◆ **Document excerpt**:

Family of woman killed in Jeep fire expected to sue

Michael Wayland and David Shepardson
The Detroit News

An attorney for the family of Kayla White, a pregnant Ferndale woman killed in a fiery crash on the Lodge Freeway in November, intends to use a Georgia case for litigation against Fiat Chrysler Automobiles later this year.

Southfield attorney Gerald Thurswell, representing the 23-year-old’s family, said a lawsuit against Chrysler Group, now known as FCA US LLC, was on hold until after the Georgia case was decided. That case involved a 1999 Jeep Grand Cherokee that was hit from behind, killing a toddler, in March 2012.

“It’s going to be very similar to the case in Georgia,” Thurswell said Tuesday. “We’re taking the same position that they took in Georgia.”

A Georgia jury in April awarded the family of 4-year-old Remington Walden $150 million and found the automaker responsible for nearly all damages. The company is seeking a new trial.

◆ **Required tasks**:
(1) Decide whether each statement below agrees with the Jeep fire lawsuit article. Answer yes or no for each, and quote the words of the article that settle it.
(a) Kayla White was 23 years old.
(b) The Georgia case involved a 2001 Jeep Grand Cherokee.
(c) The automaker has accepted the Georgia jury's verdict.
(2) Write the next part of the article about the planned Jeep fire lawsuit, starting right after its final sentence.

◆ **Source material**:
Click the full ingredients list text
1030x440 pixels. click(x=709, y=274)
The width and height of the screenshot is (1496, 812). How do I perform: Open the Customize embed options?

◆ **Final results**:
(1)
(a) Yes: "representing the 23-year-old’s family"
(b) No: "That case involved a 1999 Jeep Grand Cherokee that was hit from behind"
(c) No: "The company is seeking a new trial."

(2)
Thurswell said a lawsuit against the automaker on behalf of White’s family will be filed by Nov. 11, the first anniversary of White’s accident. “There’s no rush,” he said. “Our experts are putting the whole case together.”

The attorney’s comments came on the eve of sentencing of Clarence Quentin Heath Jr., the Beverly Hills man who initially caused the fatal accident involving White. Heath pleaded guilty earlier this year to misdemeanor moving violation causing death, according to a court employee. He faces up to one year in jail and a $2,000 fine. White’s family is expected to give a statement at Wednesday’s sentencing.

Thurswell said Heath should be sentenced for causing an accident, not for causing White’s death. He said Heath “caused the accident, but he did not cause her death.”

“If the vehicle had not caught on fire ... she would have already delivered her baby, and she and the baby would be fine,” he said.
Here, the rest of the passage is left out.